A Three-Movie Weekend

The Big Kahuna (1999), We’re the Millers (2013), The Heat (2013)

Bad weather the previous weekend, couple with an intense desire to do nothing but stare at something on screen led to this movie watching marathon.  Each selection proved excellent in its genre.

“Kahuna” is a go-to DVD for when you simply want to watch actors act, and with the full realization that the movie is indeed a one act play and could easily be recreated on any humble  stage with one set.    Not surprisingly the movie is based on a play entitled “Hospitality Suite.”  So, being a play more than a movie, Kahuna is all about the characters whose development is conveyed through well written dialogue.  The three salesmen featured in the movie, and who are the only characters save for the offscreen big-pocket client are played by veteran Kevin Spacey, Danny Devito in one of his finest performances, and someone young, named Peter Fachinelli.   They are in Kansas City, in a pedestrian middle-America hotel,  for a trade show or convention where they are hoping to land a lucrative account.  The vast majority of the movie has to do with discussions between the three prior to the client reception they will be hosting in the suite.   We have the Spacey character, caustic, rude, blunt, articulate, and who often goes for shock value as he demeans the young newcomer played by Fachinelli, as well as Spacey’s longtime friend and associate, everyman DeVito.  Fachinelli is an earnest young Baptist-belt almost Evangelist type while Spacey’s religion, you are meant to see, is all about sales.  Spacey’s character is refreshingly upfront about his values, but as the interactions develop, one of the many interesting elements to surface is that we can’t be really clear what his values are.  The obvious question is what makes any religion better or worse than another.  Spacey and Fachinelli represent the extremes, which leads the quieter DeVito to deliver the kind of wisdom that makes you hang on his words and which only results from a lifetime of observing from the sidelines.  I can’t say enough about the exquisite delivery from DeVito as he expertly lets the audience  into his world bit by bit.

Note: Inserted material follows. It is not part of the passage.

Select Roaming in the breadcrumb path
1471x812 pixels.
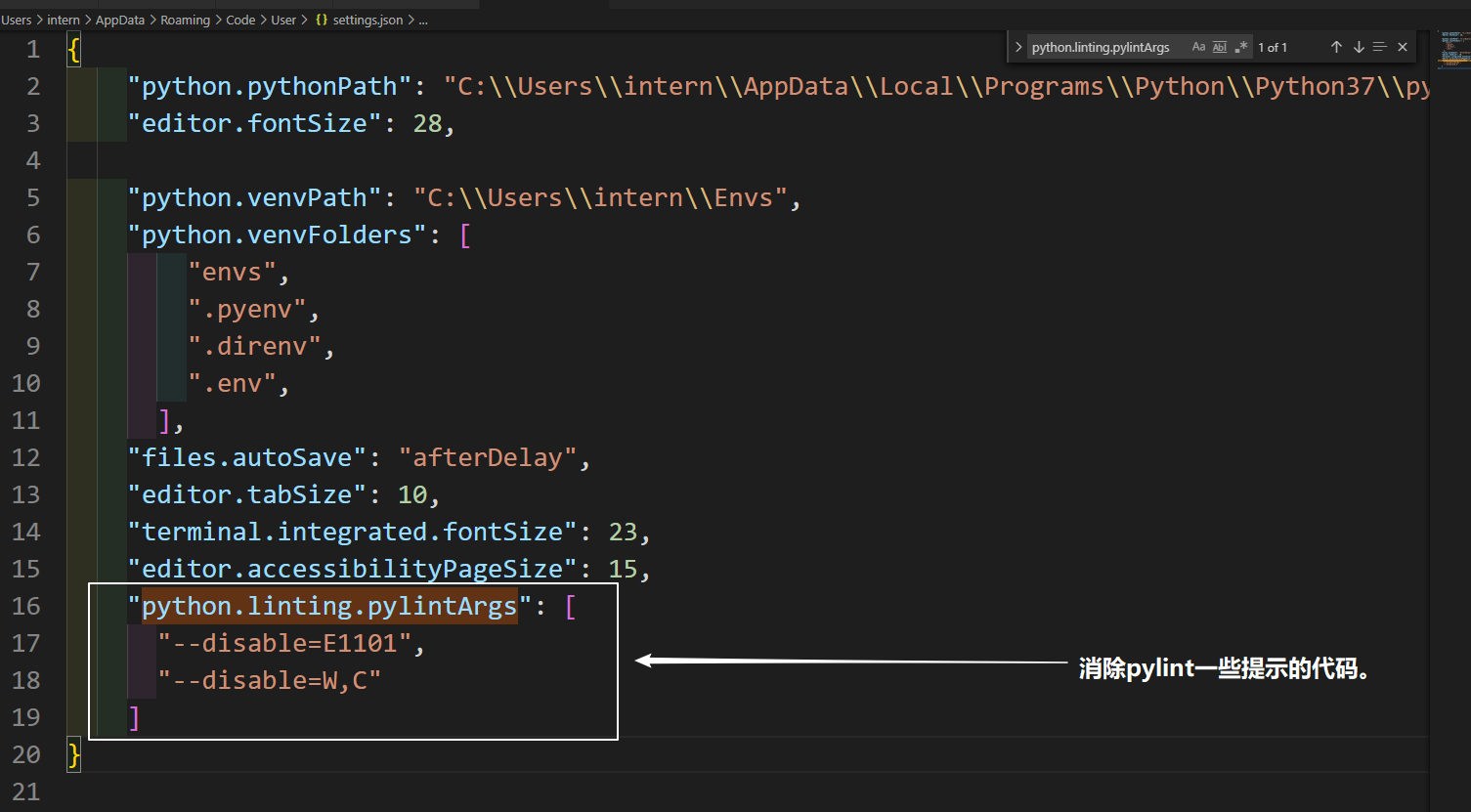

The notes on the DVD are as misleading as all hell.  This is not a fast-paced action movie “where careers are made or broken on a handshake.”  That description has nothing to do with what the movie is about.  So don’t expect that going in, if you’ve not seen this movie, expect to settle back  and to enjoy feeling as though you are watching actors on stage in a play.

Grab “The Millers” if you are in the mood for R rated road-trip comedy done well, complete with outrageous characters and some innovative twists.  It’s a true R rating so no watching with kids and hoping to skip ahead a couple of times.  Jason Sudeikis plays a small time marijuana dealer who persuades Jennifer Aniston, as an aging stripper, to pose as his wife for a jaunt across the border to pick up some more drugs so he can pay off his supplier.  He also recruits a nerdy neighbor to be his “son” and a trampy runaway for his “daughter”, with the thinking that a family in an RV will not receive attention from the DEA or the CBP and thus make it easier to accomplish the mission.  New heights of comic situations evolve, and I’m happy to say, enough fresh and original writing that is so perfectly paced there are virtually no dull moments.  Even better, the script does more than advance the story and showcase actors who can do comedy:  there is a nicely-honed satirical twist throughout that adds to the enjoyment.  For example,  a hippie being flogged by the authorities at the US/Mexican border for smuggling a joint.   The creative satire and enjoyable performances remind me of a time when SNL and National Lampoon were groundbreaking.

Finally, “The Heat.”  Please understand, in order to attract me to a cop movie, in general it must deliver three things.  It must not be overly gory, which I understand is pretty much a movie prerequisite, however if I have to put up with gun violence, there better be a heaping helping of comedy so that the violence seems almost secondary.  Think Beverly Hills Cop. (Oh, and more on that in a sec).  Finally, it must feature actors that I actually care about seeing.  So you can see why I waited so long to see The Heat, and why I see so few cop movies in general.    Apparently, there had been much more serious skepticism voiced  than my own, having to do with whether audiences would accept women in a buddy-cop movie which has been a completely male dominated genre.  This movie did answer that question, and very effectively I might add.  Sandra Bullock together with Melissa McCarthy have brought characters to the screen who are as kick-ass original and entertaining as Eddie Murphy was in the BHC series. Both McCarthy and Bullock were given characters that allowed them to extrapolate the best elements from other roles they have played – and then to run with it.  Like “The Millers”, the writing kept everything moving along.  It is a slam dunk all around and also like BHC, I’m actually hoping for a Heat 2 and 3.